Mi abuela murió en su cama. Se fue apagando decía. Se fue quedando quieta, inmóvil, pequeña, diminuta. Guardo sus canciones en mi memoria intacta: “Esta cobardía de mi amor por ella, hace que la vea igual que una estrella, tan lejos, tan lejos en la inmensidad que no espero nunca poderla alcanzar…” Me define, abuela, a veces la tarareo sin querer. Se murió tranquila sin conocer hospital ni médico alguno, en su cama, con la ventana por donde siempre entraba fresco y el árbol mecía sus hojas (justo bajo el árbol donde siempre les robaban el carro para la fiesta de San Juan), con su colcha: ¿Esta tela es buena? Era su obsesión, cogía tu ropa y comprobaba que la composición era buena o mala. El dictamen siempre era el correcto. Su conocimiento textil principalmente de ropa de cama podría haber sido objeto de tesis. Comía poco pero siempre te preguntaba cuando llevabas algo en la mano: ¿Es algo bueno, es carne? El hambre marca. Y allí se pasó hambre. Mi padre siempre dice tener buena dentadura por los limones que comió, mi madre recuerda cómo se les agrandaban los ojos al ver un huevo o un poco de leche, o cómo envidiaron a mi tía América cuando enfermó del hígado y podía comer cosas que las demás hermanas (muchas, muchos hijos siempre) no podían ni tocar. Cuando enfermó llamarón a lo más parecido a un médico del pueblo y le recetó cama durante meses, a tal punto que pasados éstos mi tía ya no quería salir, entonces lo llamaron de nuevo, llegó a casa a su lado y le dijo: ¡O sales de la cama o me meto contigo dentro! Creo que fue de lo más eficaz. Del tifus sobrevivieron todas, sin embargo América superó todo pero decidió arrojarse por un precipicio. Mi tía decía sentir las olas del mar durante mucho tiempo de noche en la cama. Mi madre soñaba que América la visitaba por la noche y le decía aún mojada, salada: ¡Ayúdame, ayúdame! Mi tío decidió acompañarla un año más tarde, pero su cuerpo nunca apareció. El faro, el precipicio, solo he vuelto una sola vez. Es prácticamente imposible asimilar que allí donde has jugado de niña con quienes más amado ellos han decidido terminar con todo. Pero esto bien merece capítulo aparte porque mi América era y es luz.

- Datos a continuación -
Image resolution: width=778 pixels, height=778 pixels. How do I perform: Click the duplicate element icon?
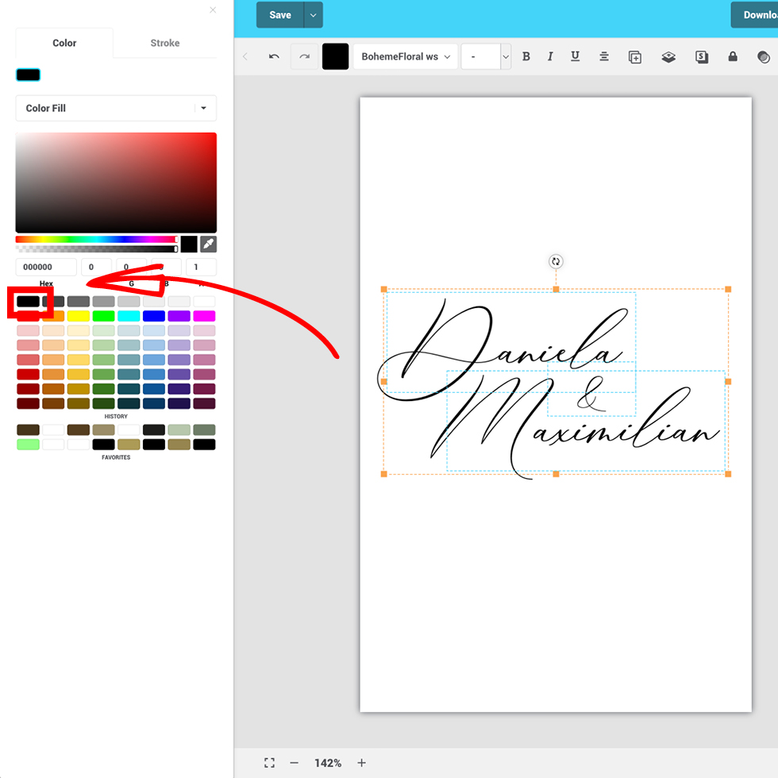[634, 57]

- Preguntas de estudio -
A. Resuma con menos palabras el párrafo del relato sobre la abuela que comienza con «Mi abuela murió en su cama» y conserve sus hechos principales.
B. Continúe el relato sobre la abuela a partir de su última oración.
Los datos no son necesarios para realizar las tareas.

- Respuestas numeradas -
A.
La abuela de la narradora murió tranquila en su cama, sin conocer hospital ni médico, junto a la ventana y al árbol donde solían robarles el carro para la fiesta de San Juan. La narradora guarda sus canciones en la memoria.

La abuela tenía la obsesión de comprobar la calidad de las telas, y su dictamen siempre era correcto. Comía poco, pero preguntaba si lo que uno llevaba en la mano era carne, porque allí se pasó hambre. El padre atribuye su buena dentadura a los limones. La madre recuerda cómo envidiaban a la tía América, que, enferma del hígado, podía comer lo que sus hermanas no.

Lo más parecido a un médico del pueblo le recetó meses de cama a América. Después logró sacarla de ella amenazando con meterse dentro. Todas sobrevivieron al tifus, pero América se arrojó por un precipicio. Un año más tarde el tío la siguió, y su cuerpo nunca apareció.

La narradora solo ha vuelto una vez al faro y al precipicio, donde jugaba de niña. Anuncia que América merece capítulo aparte.

B.
Curiosamente mi tía América, cuyo cadáver apareció mucho tiempo después, su cuerpo devorado por el mar y los peces, pudieron reconocerla por el anillo de casada. Mi abuelo decía que nunca deberían haberla casado porque estaba “de los nervios” al igual que mi abuela tenía “histerismo” (todas las mujeres de la familia marcadas por este diagnóstico supremo e intangible), sin embargo, curiosamente, no solo tuvo caja y funeral sino que conservó el anillo brillante que marcó el día más feliz de su vida, el día de su boda. He ahí la diferencia entre las alimañas humanas y los animales, el mar respetó su anillo de casada, su objeto más preciado. Yo me iré sin objeto brillante alguno por deseo propio y por aprendizaje sentimental. Y sin caja. Deseo. Ruego. En caso contrario me lo extirparan todo. Doy fe.